2. Dans le domaine politique, le niveau toujours faible de conscience de classe aux États-Unis a été écrasé jusqu'au point de disparition par le consumérisme, s'ajoutant aux autres tendances affaiblissant les syndicats et renforçant le « Fortune 500 » déjà tout-puissant et ses acheteurs et vendeurs. les hommes politiques et les médias.
3. Alors que notre célèbre « individualisme » se concentre sur l’emprunt, l’achat et l’échange, nous avons laissé diminuer ou disparaître nos politiques sociales toujours inadéquates concernant notre éducation, notre santé, notre logement, nos retraites et nos transports publics.
4. Enfin, et c’est le plus dangereux, nous avons détourné le regard de l’autre alors que « notre » nation poursuit des politiques brutales et dangereuses à l’étranger et restons indifférents – ou pire – aux catastrophes environnementales actuelles et imminentes.
Tout cela s’approfondit et se propage au moment même où les crises sociales, grandes et petites, nécessitent une attention, une réflexion et un effort de coopération attentifs et soutenus si l’on veut qu’elles soient résolues correctement et pacifiquement.
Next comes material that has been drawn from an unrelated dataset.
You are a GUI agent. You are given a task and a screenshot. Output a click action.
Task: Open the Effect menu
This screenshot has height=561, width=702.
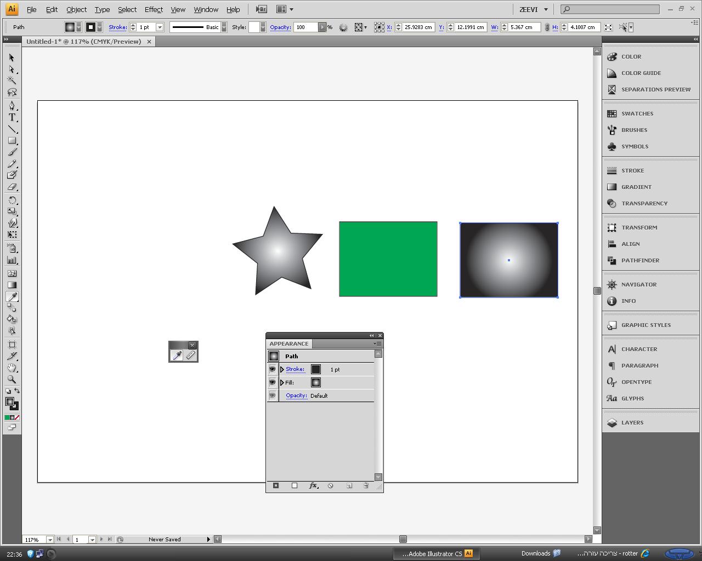[154, 9]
Les « dirigeants » d’aujourd’hui ne nous laisseront pas emprunter cette voie dont nous avons désespérément besoin. Les changements nécessaires ne viendront jamais d’en haut ; ils peuvent et doivent être réalisés de bas en haut. Les travailleurs non syndiqués doivent en former un ou en adhérer ; Les membres des syndicats doivent exiger et créer une nouvelle direction, et doivent trouver des moyens de se joindre aux milliers de groupes travaillant sur un large éventail de questions sociales vitales.
La politique américaine doit répondre aux besoins fondamentaux et aux valeurs de l’écrasante majorité de notre peuple, ceux dont la vie est à tous égards endommagée ou ruinée par ce qui est désormais « normal ». Nous devons construire un mouvement, nous éloigner du capitalisme, trouver cette voie par nous-mêmes ; nous devons diriger.
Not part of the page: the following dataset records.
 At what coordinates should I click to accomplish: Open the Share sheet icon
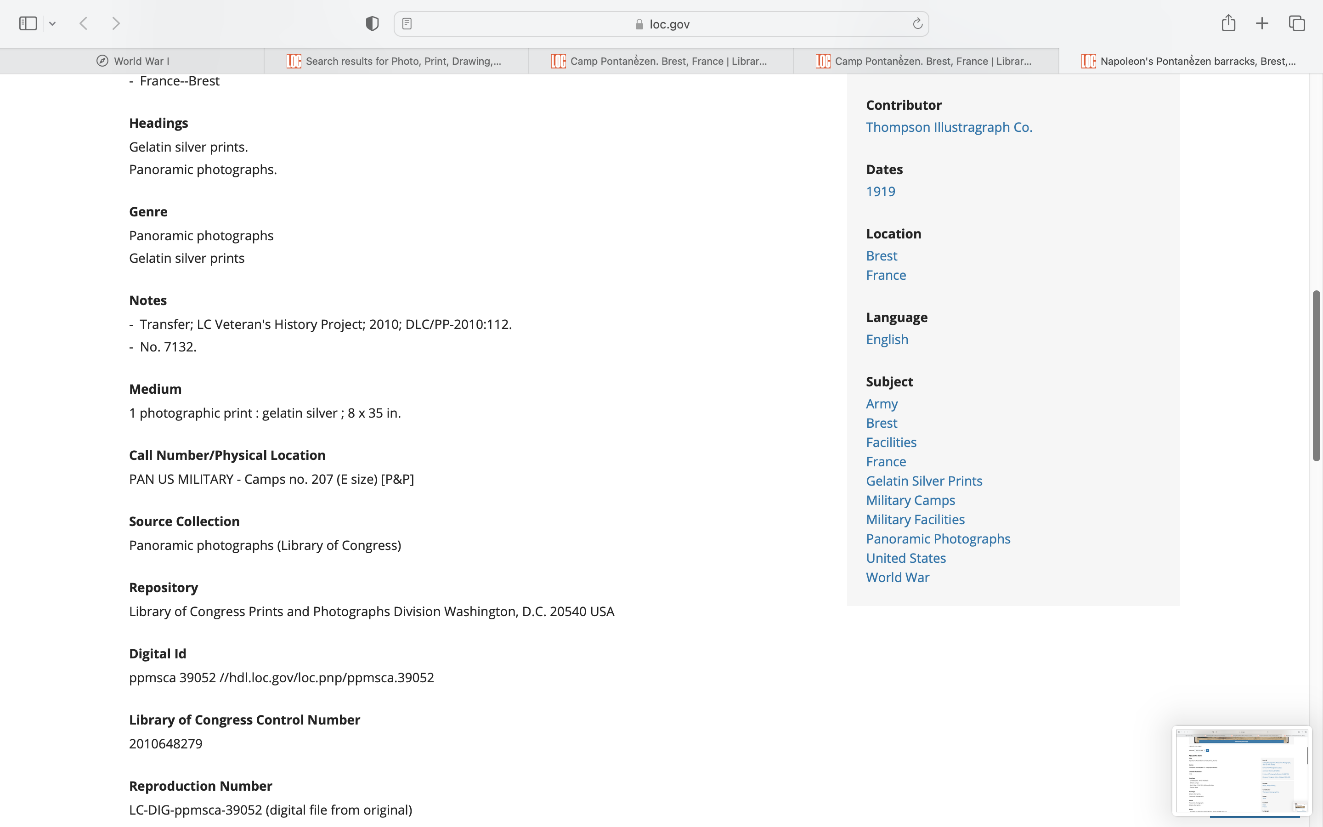1228,23
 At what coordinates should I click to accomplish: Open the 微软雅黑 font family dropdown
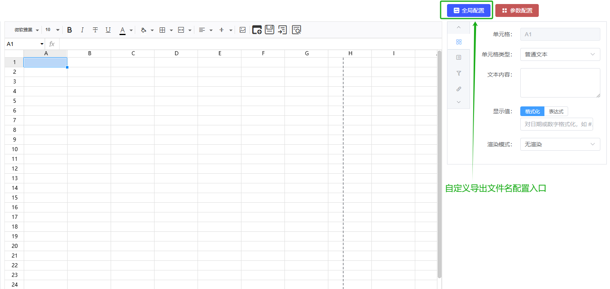27,30
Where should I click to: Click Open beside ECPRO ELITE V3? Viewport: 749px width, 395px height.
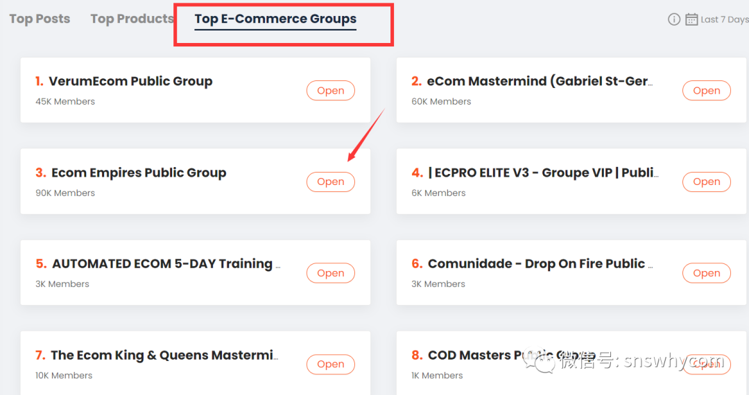point(707,182)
Nous ne partirons pas de zéro et ne serons pas seuls. Il existe des milliers de groupes qui travaillent dur et qui peuvent et doivent s'unir pour créer un mouvement toujours plus grand. Des événements importants sont déjà en cours ; tous doivent devenir des agitateurs.
Si ce n’est pas nous, qui ? Si pas maintenant quand?
Bibliographie
Baran, P. La vision à plus long terme.
Bottomore, T. Premiers écrits.
Hobsbawm, E. Industrie et Empire.
Milller, H. Homme riche, homme pauvre
Soule, G. Décennie de la prospérité.
Tye, L. Le père du spin : Edward Bernays et la naissance des relations publiques.